En la actualidad, 339 millones de personas en el mundo necesitan asistencia humanitaria. El personal humanitario, clave para proporcionar la asistencia a estas personas, continúa siendo objetivo de ataques, secuestros, criminalización, lesiones y, a veces, incluso homicidios. Con motivo del Día Internacional de la Asistencia Humanitaria, las organizaciones Médicos del Mundo, Handicap International - Humanity & Inclusion y Acción contra el Hambre han publicado un informe conjunto titulado "El trabajo humanitario en riesgo: fomentar la protección del personal humanitario y sanitario para asegurar el acceso a la ayuda", que ofrece una visión general de los desafíos y las principales demandas de las organizaciones humanitarias para proteger mejor a los trabajadores humanitarios y de salud. El informe destaca tres focos prioritarios: 1) Los conflictos y las violaciones del Derecho Internacional Humanitario entre las principales amenazas; 2) la necesidad de proteger al personal humanitario y de salud local, que se encuentran entre los más expuestos y 3) la falta de financiación para garantizar la seguridad del personal humanitario.

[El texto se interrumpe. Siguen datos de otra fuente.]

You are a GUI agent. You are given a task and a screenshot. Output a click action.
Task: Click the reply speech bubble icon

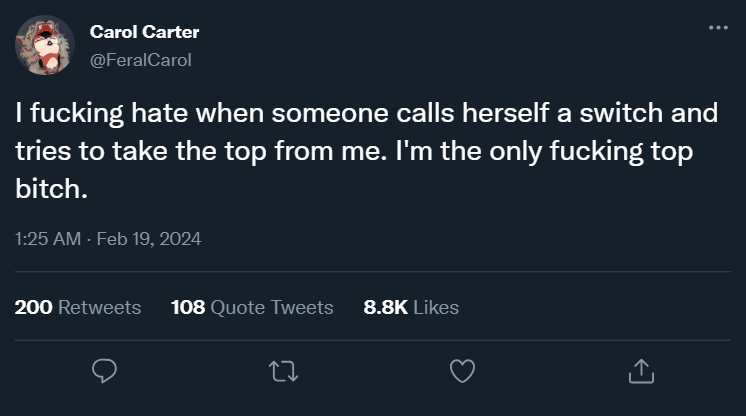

La publicación concluye que para garantizar la seguridad de su personal, las organizaciones humanitarias deben implementar estrategias para prevenir y responder a los riesgos a los que se enfrentan. Necesitan estar equipadas con material, capacitar a su personal y contar con trabajadores que gestionen la seguridad de los equipos, brindar evacuaciones de áreas arriesgadas, así como ofrecer apoyo psicológico, financiero o legal al personal que es víctima de ataques y a sus familias. Sin embargo, las organizaciones enfrentan dificultades para asegurar financiación para estos costos y a veces se ven obstaculizadas para garantizar el más alto nivel de protección de seguridad para su personal.

En tiempos complejos como son los actuales, la solidaridad se vuelve más importante que nunca. Amar es urgente y la generosidad y la empatía son imprescindibles. Según nos enfrentamos como sociedad a conflictos y situaciones de mayor complejidad y que engloban cada vez más facetas (económica, medioambiental, social), resulta cada vez más fundamental celebrar la labor que ejercen todas las personas involucradas en la Asistencia Humanitaria, y reconocer a su vez la inspiración que supone para aquellas que vienen detrás y buscan sumarse a causas que tanto necesitan nuestra ayuda. Este Día Mundial de la Asistencia Humanitaria es una oportunidad para expresar gratitud y reconocimiento a aquellos que trabajan incansablemente para aliviar el sufrimiento humano y construir un mundo más justo y compasivo.